A Binding Financial Agreement (BFA) is a legally enforceable agreement made between parties to a relationship, such as de facto partners or married couples, under the Family Law Act 1975 (Cth). Noting that in Western Australia BFAs between married parties or between parties contemplating marriage are made pursuant to the Family Law Act 1975 (Cth), and BFAs between de facto couples are made pursuant to the Family Court Act 1997 (WA).
These agreements can be entered into before, during, or after a relationship and are designed to outline how property, financial resources, and spousal maintenance will be divided in the event of a relationship breakdown. BFAs provide a degree of certainty and can help avoid the need for court proceedings, which can be expensive, time-consuming and emotionally draining.
To be legally binding, a BFA must meet specific requirements under section 90G of the Family Law Act 1975 (Cth), and the corresponding State legislation. These include that the agreement is signed by all parties, each party receives independent legal advice, and the agreement has not been terminated or set aside by a court. In some cases, the court may declare an agreement binding even if certain formalities are not met, provided it would be unjust and inequitable for the agreement not to be binding.
In addition to the abovementioned requirements there is another, often overlooked requirement for a BFA to be binding, discussed here.

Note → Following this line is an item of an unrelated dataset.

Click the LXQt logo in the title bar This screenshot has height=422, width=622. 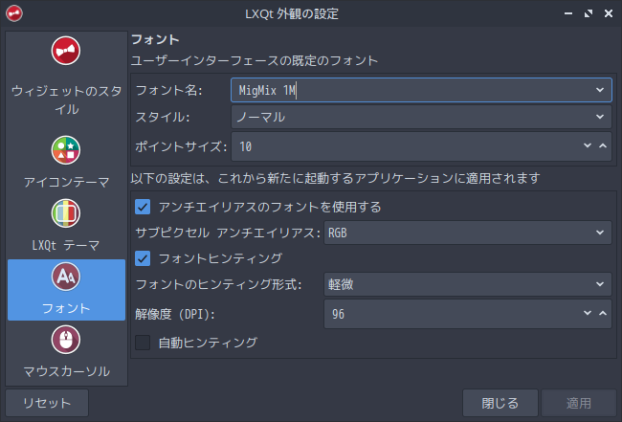pyautogui.click(x=14, y=13)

Interaction with Income-Tested Pensions or Benefits
Importantly, BFAs cannot exclude or limit the court’s power to make maintenance orders if a party is unable to support themselves without an income-tested pension, allowance, or benefit. This is outlined in section 90F of the Family Law Act 1975 (Cth) and similar provisions in the Family Court Act 1997 (WA). The court retains the discretion to make maintenance orders in such circumstances, ensuring that individuals who rely on income-tested benefits are not left without adequate support.
The term “income-tested pension, allowance or benefit” is defined in the Family Law Act 1975 (Cth) and is adopted in related legislation. These pensions or benefits are typically government-provided financial support, eligibility for which is determined by an individual’s income level, they include the Age Pension, the Parenting Payment and the Disability Support Pension.

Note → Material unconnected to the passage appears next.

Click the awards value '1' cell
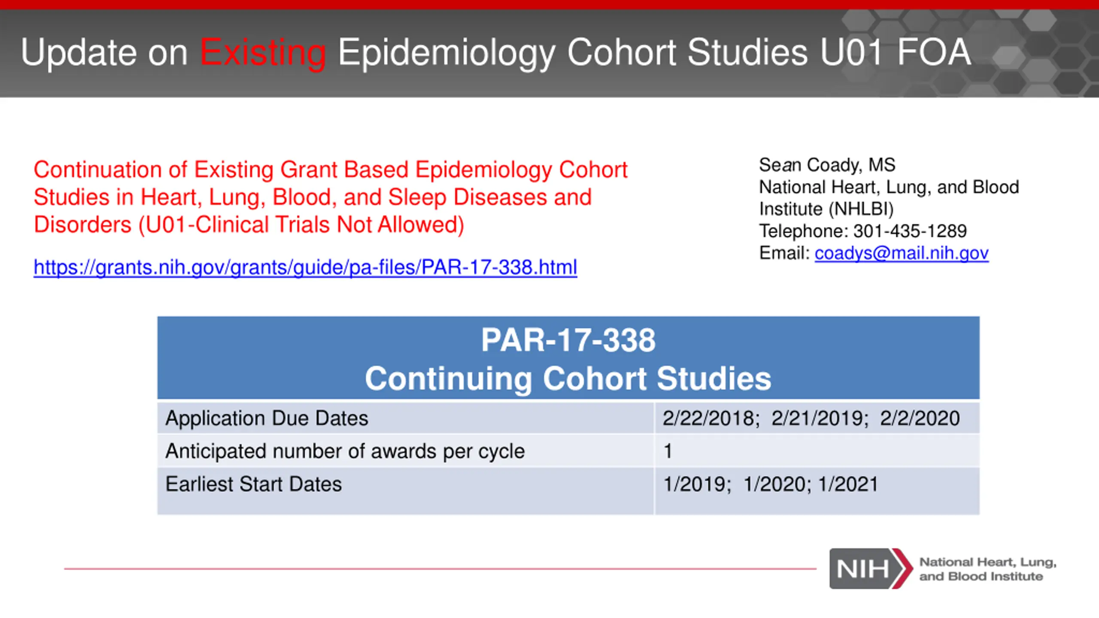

Additionally, when determining maintenance obligations, courts are required to disregard any entitlement a party has to an income-tested pension, allowance, or benefit. This ensures that maintenance considerations focus on the actual financial needs and capacities of the parties, rather than being influenced by government support payments.
Conclusion
Binding Financial Agreements are a valuable tool for individuals seeking to manage their financial arrangements in the event of a relationship breakdown. However, their interaction with income-tested pensions or benefits is carefully regulated to ensure that individuals who rely on such support are not left financially vulnerable.
When drafting a BFA it is important to consider if one of the parties may be in a position in which they may need to rely on an income-tested pension or benefit – there are some ways to ensure that a person may not be eligible for a pension, which include if that person’s assets are enough to prevent their eligibility for a pension.
It is essential to seek independent legal advice when entering into a BFA to ensure compliance with legal requirements and to understand the implications for income-tested pensions or benefits.